QE and ZIRP are deflationary policies because they reduce the amount of interest payments (which are no different from any other transfer payment) paid by the government.
No, they are inflationary policies; fear of deflation was one of the factors motivating them.
> because they reduce the amount of interest payments (which are no different
That's...mostly irrelevant. Yes, government interest payments would be inflationary because some of them go back into the domestic economy, but flooding the domestic economy with money through loose monetary policy is not net deflationary; the reduction in money pumped into the economy in interest payments is far less than the amount of money that is pumped into the economy to effect that reduction.
QE simply swaps one form of government liability (treasuries) for another (reserves).
They pay less interest on reserves.
The effect on the economy of banks holding reserves rather than securities is otherwise negligible because both securities and reserves can be used to satisfy any liquidity requirements, so reserves and securities are functionally identical.
That’s why it’s so dumb that people get in a flap over the idea of the Treasury issuing reserves “out of thin air” but they are fine with the Tresury issuing new securities “out of thin air”.

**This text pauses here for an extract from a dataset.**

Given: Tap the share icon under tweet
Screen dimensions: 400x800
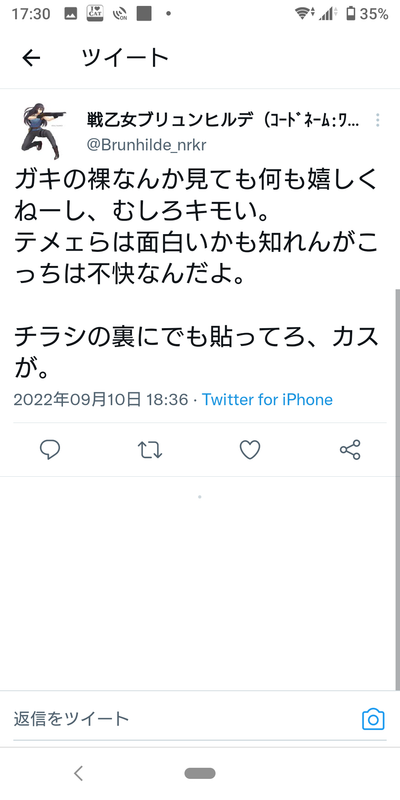Looking at the screenshot, I should click(x=351, y=450).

No I don’t, there was potentially some inflation due to fiscal stimulus but mostly due to supply chain issues. The continuing inflation is caused by interest rate increases, ie. the interest rate sets the inflation rate.
If you were right, Fed policy would drive the nation into an unbreakable positive feedback loop (irrespective, really, of preexisting conditions because the conventional economic levers would always drive the nation the exact opposite way intended) until conventional understanding of monetary policy was abandoned.
The fact that this hasn't happened pretty clearly disproves your understanding: the conventional understanding may be wrong in some way, but its not inverted.
These are the strange effects of ZIRP and infinite QE. Many companies never had to care at all about profit and could just do things "for fun", and still see valuations skyrocket as long as they hired more people. What a time.